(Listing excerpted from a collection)
>> BEGIN

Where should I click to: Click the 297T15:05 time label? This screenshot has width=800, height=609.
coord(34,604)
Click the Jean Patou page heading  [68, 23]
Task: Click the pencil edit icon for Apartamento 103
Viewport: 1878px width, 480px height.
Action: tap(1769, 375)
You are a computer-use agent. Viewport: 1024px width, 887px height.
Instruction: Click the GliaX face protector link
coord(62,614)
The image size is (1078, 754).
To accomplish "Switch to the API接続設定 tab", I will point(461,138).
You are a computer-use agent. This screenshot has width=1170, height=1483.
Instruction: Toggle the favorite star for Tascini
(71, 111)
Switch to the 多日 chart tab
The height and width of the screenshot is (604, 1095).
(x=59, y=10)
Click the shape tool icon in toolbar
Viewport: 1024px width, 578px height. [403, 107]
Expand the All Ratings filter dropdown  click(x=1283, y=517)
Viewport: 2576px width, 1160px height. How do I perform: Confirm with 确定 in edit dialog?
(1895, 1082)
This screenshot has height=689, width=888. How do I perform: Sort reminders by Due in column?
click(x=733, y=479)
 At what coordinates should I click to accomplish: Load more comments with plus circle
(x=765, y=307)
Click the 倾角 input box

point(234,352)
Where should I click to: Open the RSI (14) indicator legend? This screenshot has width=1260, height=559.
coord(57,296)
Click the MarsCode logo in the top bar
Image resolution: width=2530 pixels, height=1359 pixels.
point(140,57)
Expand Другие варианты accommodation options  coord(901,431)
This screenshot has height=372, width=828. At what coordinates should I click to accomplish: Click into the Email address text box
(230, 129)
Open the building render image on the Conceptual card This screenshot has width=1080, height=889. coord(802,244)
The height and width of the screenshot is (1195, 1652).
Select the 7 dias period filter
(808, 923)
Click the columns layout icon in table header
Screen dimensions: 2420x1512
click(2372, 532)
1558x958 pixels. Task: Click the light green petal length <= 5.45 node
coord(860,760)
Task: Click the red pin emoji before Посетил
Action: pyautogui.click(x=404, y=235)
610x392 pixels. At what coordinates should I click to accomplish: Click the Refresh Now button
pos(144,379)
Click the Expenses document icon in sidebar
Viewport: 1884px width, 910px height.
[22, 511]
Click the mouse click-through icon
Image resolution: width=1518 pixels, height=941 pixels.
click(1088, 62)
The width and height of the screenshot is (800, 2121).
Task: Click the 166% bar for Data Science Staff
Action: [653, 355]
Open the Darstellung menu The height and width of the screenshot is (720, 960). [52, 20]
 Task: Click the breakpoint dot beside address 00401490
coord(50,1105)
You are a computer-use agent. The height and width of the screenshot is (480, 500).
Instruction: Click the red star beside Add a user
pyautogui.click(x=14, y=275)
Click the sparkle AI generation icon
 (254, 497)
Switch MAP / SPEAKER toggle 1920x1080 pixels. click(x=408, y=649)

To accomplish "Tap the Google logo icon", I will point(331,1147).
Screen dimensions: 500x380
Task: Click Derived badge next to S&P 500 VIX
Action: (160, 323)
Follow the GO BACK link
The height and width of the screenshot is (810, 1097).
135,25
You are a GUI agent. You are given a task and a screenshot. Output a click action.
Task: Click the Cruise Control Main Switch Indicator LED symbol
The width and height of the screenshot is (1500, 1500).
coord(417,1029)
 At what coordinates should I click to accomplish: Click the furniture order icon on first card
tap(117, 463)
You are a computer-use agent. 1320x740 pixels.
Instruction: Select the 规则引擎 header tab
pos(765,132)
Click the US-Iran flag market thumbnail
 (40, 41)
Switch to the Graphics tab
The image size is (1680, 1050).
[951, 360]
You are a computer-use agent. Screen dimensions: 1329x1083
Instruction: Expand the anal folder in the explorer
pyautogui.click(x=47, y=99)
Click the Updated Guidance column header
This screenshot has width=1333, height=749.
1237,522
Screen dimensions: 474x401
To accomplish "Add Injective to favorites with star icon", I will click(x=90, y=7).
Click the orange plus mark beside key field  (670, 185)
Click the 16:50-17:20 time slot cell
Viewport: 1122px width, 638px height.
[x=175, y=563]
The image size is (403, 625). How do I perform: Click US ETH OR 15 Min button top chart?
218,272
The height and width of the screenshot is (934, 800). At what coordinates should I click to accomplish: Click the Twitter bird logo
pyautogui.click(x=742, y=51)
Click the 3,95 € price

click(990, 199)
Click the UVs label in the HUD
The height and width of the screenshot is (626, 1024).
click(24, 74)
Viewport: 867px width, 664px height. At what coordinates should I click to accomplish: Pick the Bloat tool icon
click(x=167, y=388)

>> END

Written request: Count the lines in the listing above that contain the word "beside", and reply with only that number.

Reply to the task: 3